Tens bom relacionamento com os teus afetos? Já amaste? Quantas vezes? Tens coragem pra abrir o coração sobre tal? És capaz de fazer o teu confessionário? Esta conversa pessoalíssima para com o papel, sincera, detalhada, limpa, meio ingênua, fruto da inspiração, é o feto do poema, mas ainda não é POESIA! Mas este embrião de poema é o fruto do ato de amor que entontece os condenados a pensar.

É necessário, no entanto, o segundo momento de criação: a transpiração, para vir a se congeminar o verdadeiro poema. Este espécime é obra plena de Poesia, identificado pelas características peculiares a este gênero: o Poético.

Publicar livro sempre dá ao analista literário a notícia de que foi percorrida uma longa estrada. O que estamos a fazer aqui já é aquisição e propõe trocas, reforça a auto-estima e dá algumas dicas.

Manda sempre cartas extensas. Revela-te! No mínimo, exercita a linguagem... Lembra sempre que do nada nasce o nada! Como saber o que o interlocutor pensa? Cada pessoa vê o mundo à sua maneira e o recria como gostaria que fosse... Esta ótica vai transparecer na criação literária.

Precisas conhecer o teu interlocutor e agudizar a cabecinha pra ver como se escreve tal ou qual palavra ou expressão. Isto faz a diferença. Escreve sempre, sempre. Por certo, se leres, leres, leres, bastante e sempre, se perseverares no intento, acharás mais facilidade para tal desafio. Escrever é o desafio que conduz ao mistério. E poucos o revelam, mesmo que sempre enredados nele.

Em conversa informal, como num e-mail, nunca pede desculpas tendo por base a extensão do texto da mensagem remetida. No poema ou na criação e inventiva em prosa, literariamente, há que ter mais cuidado, ser mais contido, medir as palavras, sentir o som delas...

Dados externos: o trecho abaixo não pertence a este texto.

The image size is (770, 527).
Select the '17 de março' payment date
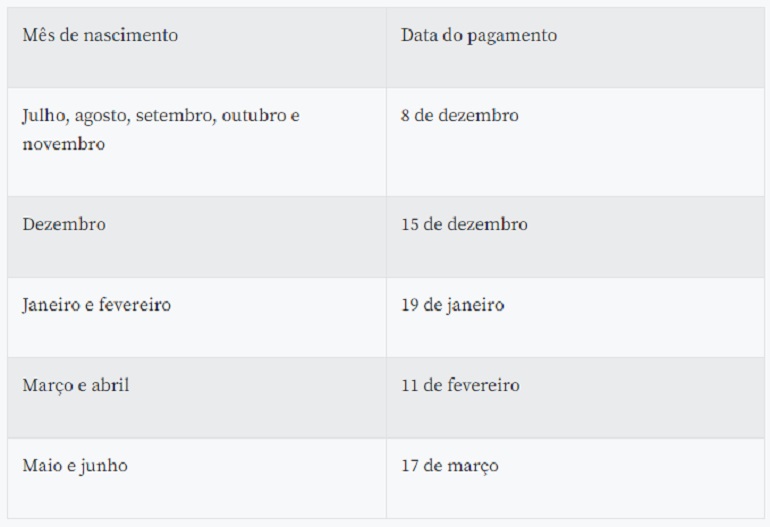(x=575, y=478)
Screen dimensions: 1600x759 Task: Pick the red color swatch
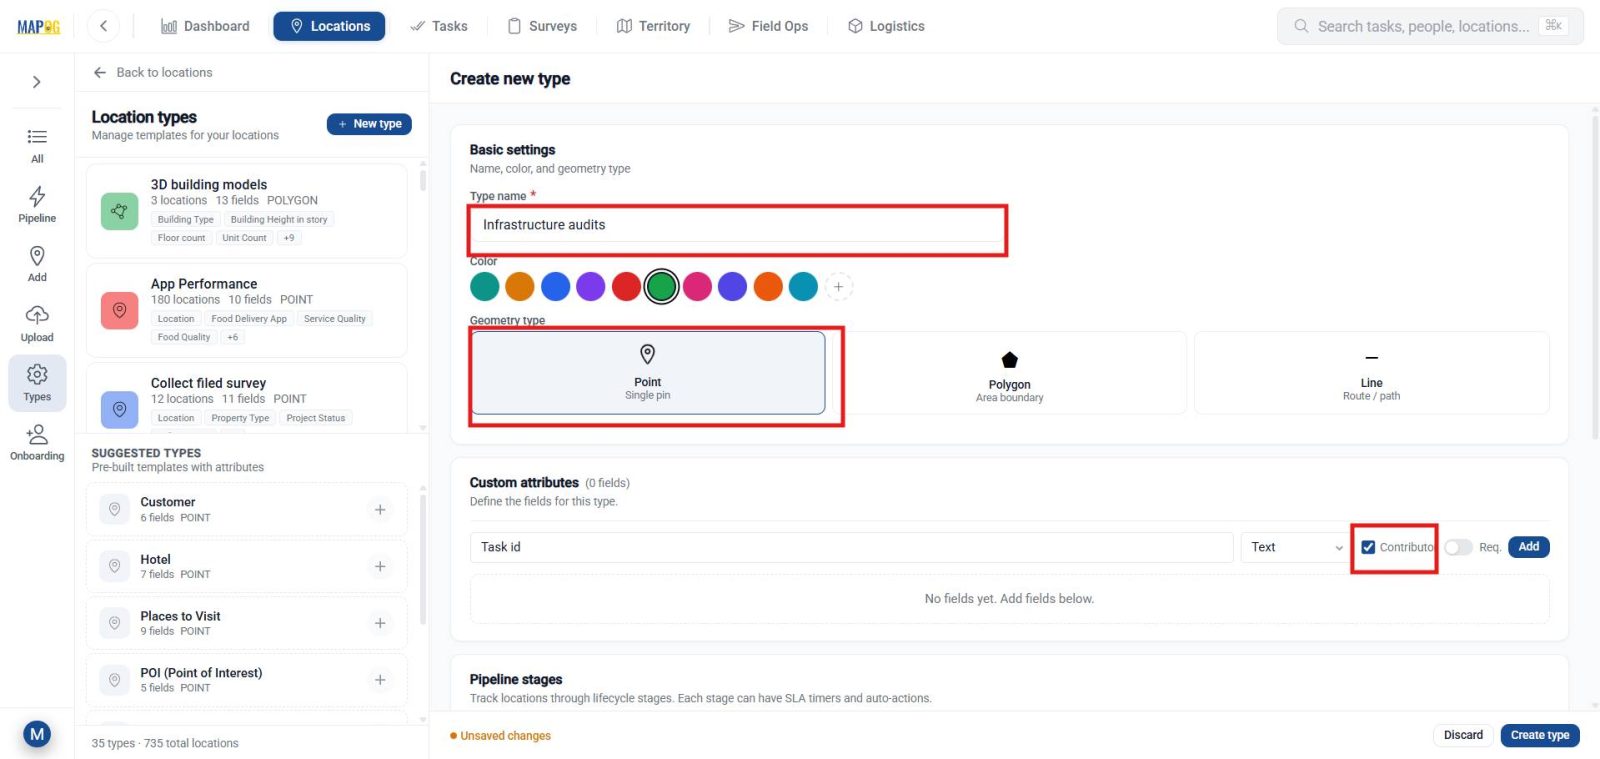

Na conversa informal, a palavra aparece com o seu vestido de lida diária, vestes comuns. Na poesia, em particular, a palavra traja seu vestido de festa. Deve estar bem bonita, sugestiva, transcender aos olhos costumeiros, propor algo que está na entrelinha, OK? Não tem, a rigor, efeito prático imediato, não deve ser transposto diretamente à realidade.

Mas, em verdade, o texto literário fica batendo na cabeça como um sino que anuncia um casamento, a boa-nova para ser compartilhada, que dará frutos, que recriará a vida nos filhos, vida em movimento, para o bem da comunidade...

Bem, quanto à perpetuidade da obra, é juízo que o tempo fará. E são tão poucos os que ficam em cada idioma a cada milênio!

– Do livro CONFESSIONÁRIO – Diálogos entre a Prosa e a Poesia, 2007.